Wątek: 316 P.N.E. Lycia

  1. #1
    Podkomorzy
    Dołączył
    Aug 2009
    Postów
    1 335
    Tournaments Joined
    0
    Tournaments Won
    0
    Podziękował
    85
    Otrzymał 287 podziękowań w 137 postach

    316 P.N.E. Lycia

    Niezwykła aktywność Kolchidy na Pontos Euksineos skumulowała się na rozdartym na pół Pergamonie. Jedna z armii Kolchidy skierowała swoje ostrza toporów na południe, mierząc w Lycię.

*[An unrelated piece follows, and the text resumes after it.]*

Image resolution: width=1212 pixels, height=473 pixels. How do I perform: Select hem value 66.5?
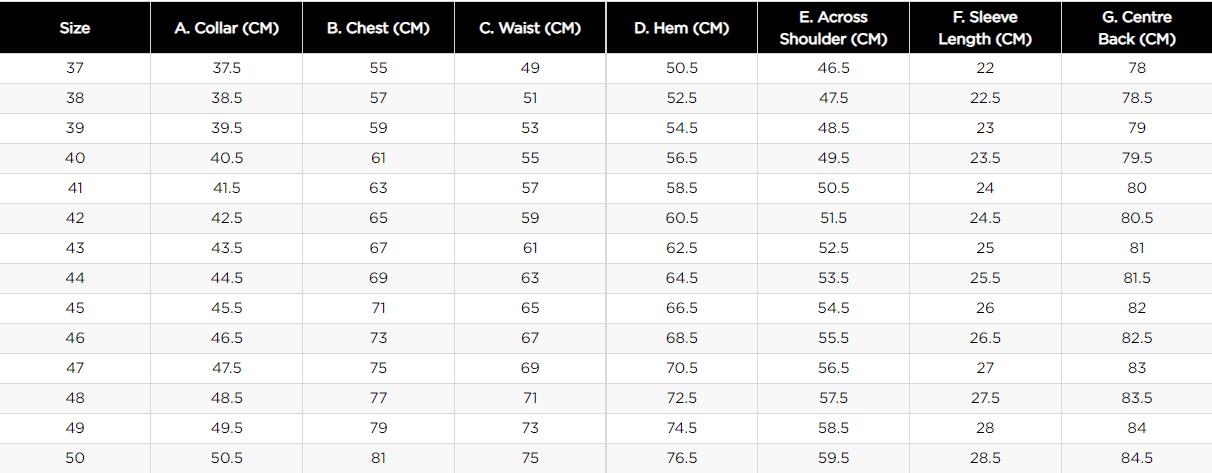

    Obrońca Pergamon, czas na rozegranie bitwy lądowej do 22.08. o 22:00.

  2. #2
    Cześnik Awatar Twój Mistrz
    Dołączył
    Mar 2016
    Lokalizacja
    Opolskie, Nysa
    Postów
    326
    Tournaments Joined
    0
    Tournaments Won
    0
    Podziękował
    64
    Otrzymał 44 podziękowań w 36 postach
    Ojcze tak jak mi nakazałeś wyruszyłem by zdobyć południowe terytoria (które jak mówiłeś bez łączności ze stolicą powinny być bezbronne) uprzednio wysyłając szpiegów na północ i zabezpieczając mocnymi garnizonami wyzwolone terytoria naszych przodków. Większość miast poddawała się bez walki ale co dziwniejsze w większości brakowało mężczyzn, rozesłałem wiec zaufanych ludzi by dowiedzieć się co się dzieje. Nasi informatorzy wskazali jasno że tworzy się ruch oporu który zaciąga mężczyzn w swoje szeregi i szkoli armie która ma wraz z tą tworzoną w stolicy wygnać nas z ich ,,rodowitych terenów", wyruszyłem więc natychmiast by zdławić rebelię. Dwudziestego dnia Gamelionu, 3 miesiące po wyzwoleniu Miletu armia buntowników wspierana przez weteranów wojskowych którzy odeszli już z armii stanęła na przeciw naszych sił. Bitwa przebiegała jak następuje: Gdy stanęliśmy w lesie ukryci nasi zwiadowcy zauważyli niezalesione wzniesienie które pod osłoną drzew można sforsować i zdobyć przewagę terenową. Wzgórze zostało zajęte jednak przeciwnik nie zamierzał wychodzić z bezpiecznego okrycia drzew które osłaniało go przed deszczem kamieni z naszych proc, a odziały strzeleckie które posiadał przeciwnik zaczęły zadawać naszym straty, tak iż wycofaliśmy się z powrotem na wzgórze. W obliczu nie możliwości wywabienia wrogów w otwarte pole postanowiłem że przynajmniej wyrównamy szanse i okrążając wroga również wszedłem z wojskami w las tak iż teraz nasze odziały dystansowe miały równe szanse, chodź nie były już tak skuteczne jak w uprzednio. Po krótkiej chwili już odziały do walki w zwarciu złapały się w morderczym uścisku. Wyróżnić w tej bitwie trzeba odział szlachty kolchidzkiej z terenów Gienosu, który w tej bitwie był wart swojej wagi w złocie niemal sam utrzymując całą naszą lewą flankę tak iż zwycięskie odziały z prawej miały czas okrążyć i zniszczyć wroga.W nagrodę wysłałem ich na do domu by nie musieli już znosić trudów kampanii oraz oczywiście podwoiłem im żołd dla przykładu. Zwycięstwo nie było może tak spektakularne jak twoje nad siłami ateńskim, jednak wystarczyło by reszta miast poddała się (po za kilkoma które zdobyłem szturmem, nie chcąc już narażać naszych wspaniałych żołnierzy na trudy oblężenia).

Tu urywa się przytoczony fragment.